> _What is required_: Pull out every line of the entries below that includes the word "taskbar", and copy each one unchanged.

> _Lines of data_:

--------

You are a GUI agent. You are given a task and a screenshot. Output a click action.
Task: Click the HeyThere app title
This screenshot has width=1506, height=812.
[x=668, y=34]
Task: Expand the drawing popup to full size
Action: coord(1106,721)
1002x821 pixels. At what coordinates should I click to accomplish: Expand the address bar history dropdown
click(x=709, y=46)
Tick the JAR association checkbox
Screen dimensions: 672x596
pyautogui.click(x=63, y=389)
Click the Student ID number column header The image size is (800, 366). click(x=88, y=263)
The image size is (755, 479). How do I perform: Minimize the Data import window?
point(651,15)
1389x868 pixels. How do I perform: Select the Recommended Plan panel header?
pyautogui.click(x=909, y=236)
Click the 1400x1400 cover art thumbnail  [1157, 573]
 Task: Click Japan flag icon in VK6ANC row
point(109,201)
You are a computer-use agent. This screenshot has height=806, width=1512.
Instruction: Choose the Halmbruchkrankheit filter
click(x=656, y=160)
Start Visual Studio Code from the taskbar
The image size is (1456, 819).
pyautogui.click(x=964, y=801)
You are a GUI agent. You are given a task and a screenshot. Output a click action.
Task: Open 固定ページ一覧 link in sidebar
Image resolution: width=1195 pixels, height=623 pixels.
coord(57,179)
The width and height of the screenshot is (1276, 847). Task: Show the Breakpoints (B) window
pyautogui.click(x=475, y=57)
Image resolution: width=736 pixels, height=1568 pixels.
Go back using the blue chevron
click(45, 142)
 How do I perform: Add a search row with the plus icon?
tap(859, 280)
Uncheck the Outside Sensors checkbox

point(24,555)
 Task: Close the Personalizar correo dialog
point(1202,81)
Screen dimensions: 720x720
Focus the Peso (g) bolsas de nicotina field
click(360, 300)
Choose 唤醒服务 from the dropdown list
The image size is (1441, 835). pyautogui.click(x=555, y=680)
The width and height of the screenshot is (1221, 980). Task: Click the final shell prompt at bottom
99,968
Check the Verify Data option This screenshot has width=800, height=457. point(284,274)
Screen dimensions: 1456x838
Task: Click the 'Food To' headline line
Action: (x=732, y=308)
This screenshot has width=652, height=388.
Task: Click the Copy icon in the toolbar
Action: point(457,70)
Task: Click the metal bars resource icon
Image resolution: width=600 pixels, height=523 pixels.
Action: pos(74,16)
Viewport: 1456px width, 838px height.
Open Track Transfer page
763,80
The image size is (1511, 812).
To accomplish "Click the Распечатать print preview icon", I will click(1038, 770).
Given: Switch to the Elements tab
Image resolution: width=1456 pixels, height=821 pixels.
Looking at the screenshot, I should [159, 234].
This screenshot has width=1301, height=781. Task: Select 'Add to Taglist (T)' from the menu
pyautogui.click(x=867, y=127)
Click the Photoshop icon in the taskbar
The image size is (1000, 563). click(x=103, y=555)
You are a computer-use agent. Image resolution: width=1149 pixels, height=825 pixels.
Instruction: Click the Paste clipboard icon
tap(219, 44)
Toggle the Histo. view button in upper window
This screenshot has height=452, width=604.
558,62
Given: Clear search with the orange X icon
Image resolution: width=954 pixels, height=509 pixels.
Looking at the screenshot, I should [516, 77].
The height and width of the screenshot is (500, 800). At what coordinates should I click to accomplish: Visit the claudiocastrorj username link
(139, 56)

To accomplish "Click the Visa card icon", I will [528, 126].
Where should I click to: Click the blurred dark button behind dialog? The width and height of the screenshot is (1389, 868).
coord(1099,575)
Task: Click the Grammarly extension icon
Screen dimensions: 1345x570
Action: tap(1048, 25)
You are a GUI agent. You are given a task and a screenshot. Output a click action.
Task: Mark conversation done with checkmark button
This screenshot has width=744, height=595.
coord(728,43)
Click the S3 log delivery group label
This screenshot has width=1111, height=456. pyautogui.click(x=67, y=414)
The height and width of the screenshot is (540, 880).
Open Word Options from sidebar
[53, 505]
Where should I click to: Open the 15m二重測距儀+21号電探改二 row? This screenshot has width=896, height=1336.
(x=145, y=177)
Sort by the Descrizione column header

--------

> _Solution to this problem_:
Start Visual Studio Code from the taskbar
Click the Photoshop icon in the taskbar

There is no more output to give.